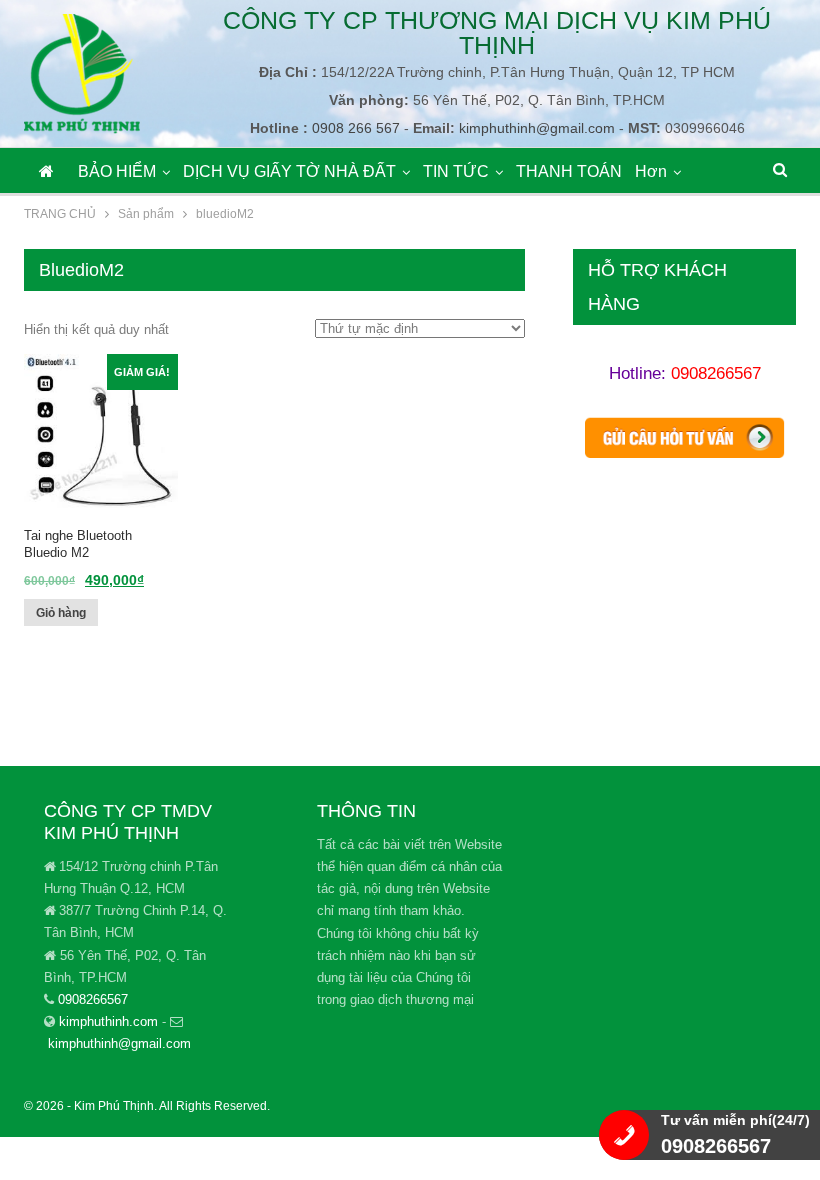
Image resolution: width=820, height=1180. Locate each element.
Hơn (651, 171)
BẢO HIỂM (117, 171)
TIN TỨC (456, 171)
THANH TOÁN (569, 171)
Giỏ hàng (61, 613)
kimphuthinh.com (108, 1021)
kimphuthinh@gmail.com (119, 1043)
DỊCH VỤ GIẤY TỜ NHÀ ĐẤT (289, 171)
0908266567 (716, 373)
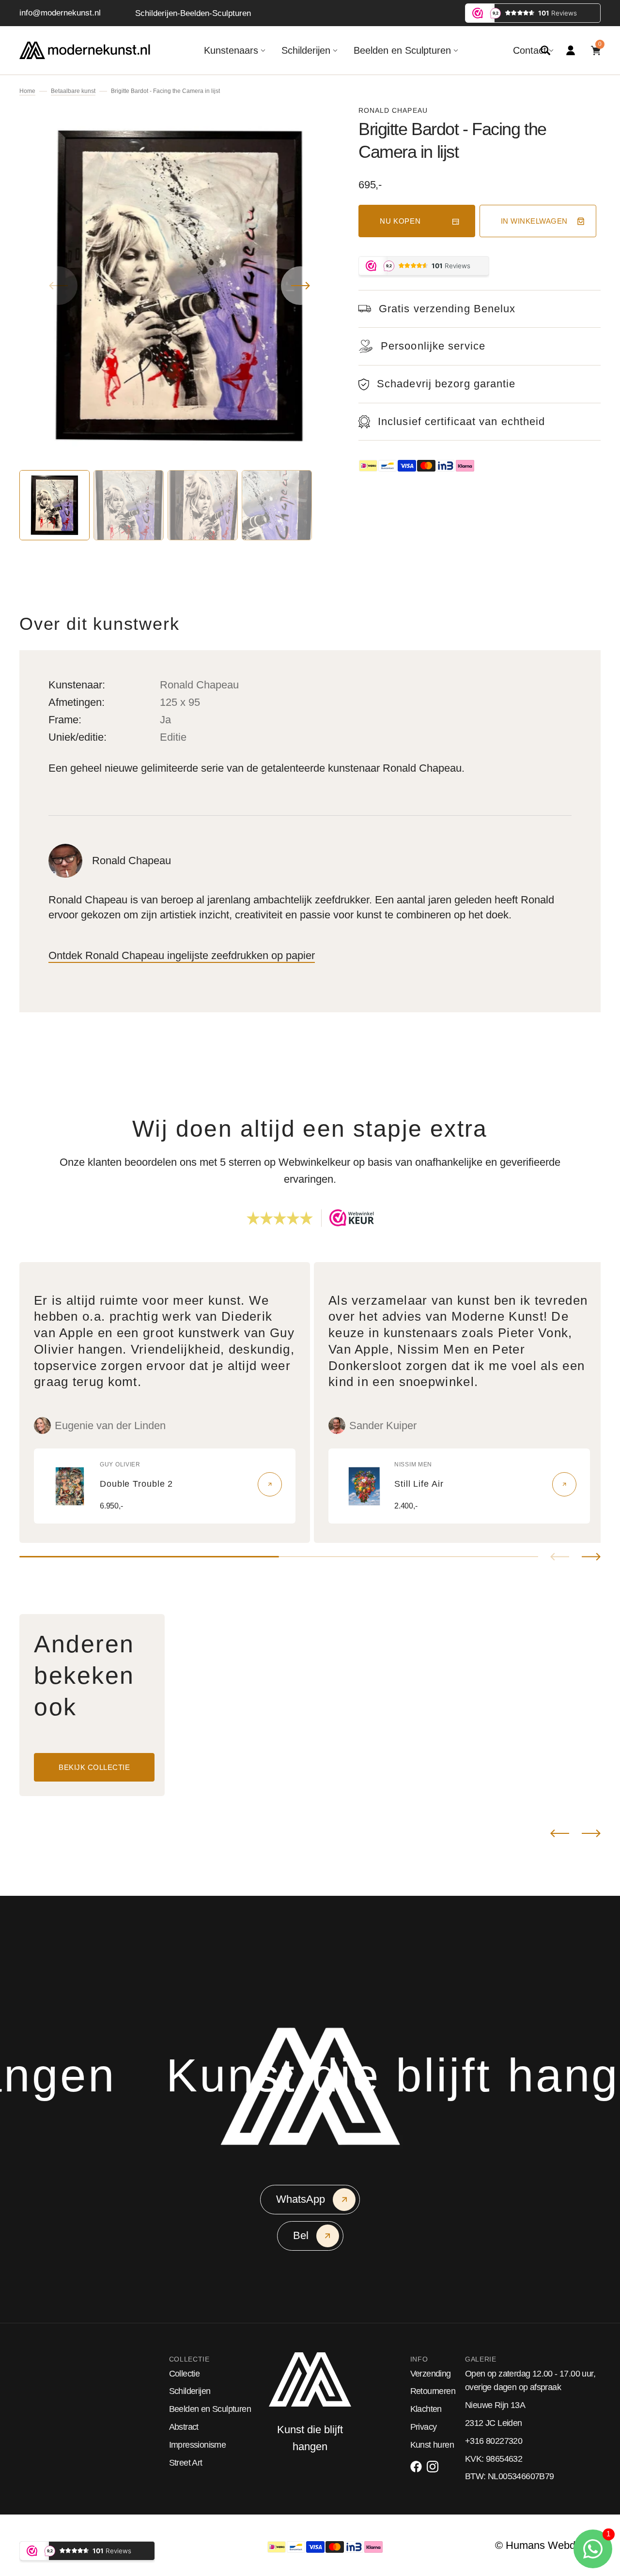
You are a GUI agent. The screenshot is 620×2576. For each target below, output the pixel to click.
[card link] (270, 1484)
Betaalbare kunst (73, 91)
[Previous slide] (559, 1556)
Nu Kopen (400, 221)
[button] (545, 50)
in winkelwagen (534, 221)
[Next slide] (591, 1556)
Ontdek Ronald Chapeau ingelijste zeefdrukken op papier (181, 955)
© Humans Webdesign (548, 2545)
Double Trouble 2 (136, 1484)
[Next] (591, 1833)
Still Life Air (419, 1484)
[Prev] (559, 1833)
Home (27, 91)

──────────

◆ To do ◆
Can the entries above be repeated exactly, without their pictures?

◆ The completed task ◆
Image resolution: width=820, height=1180. Locate each element.
Hơn (651, 171)
BẢO HIỂM (117, 171)
TIN TỨC (456, 171)
THANH TOÁN (569, 171)
Giỏ hàng (61, 613)
kimphuthinh.com (108, 1021)
kimphuthinh@gmail.com (119, 1043)
DỊCH VỤ GIẤY TỜ NHÀ ĐẤT (289, 171)
0908266567 (716, 373)
You are a GUI agent. The screenshot is 620×2576. For each target below, output the pixel to click.
[card link] (270, 1484)
Betaalbare kunst (73, 91)
[Previous slide] (559, 1556)
Nu Kopen (400, 221)
[button] (545, 50)
in winkelwagen (534, 221)
[Next slide] (591, 1556)
Ontdek Ronald Chapeau ingelijste zeefdrukken op papier (181, 955)
© Humans Webdesign (548, 2545)
Double Trouble 2 (136, 1484)
[Next] (591, 1833)
Still Life Air (419, 1484)
[Prev] (559, 1833)
Home (27, 91)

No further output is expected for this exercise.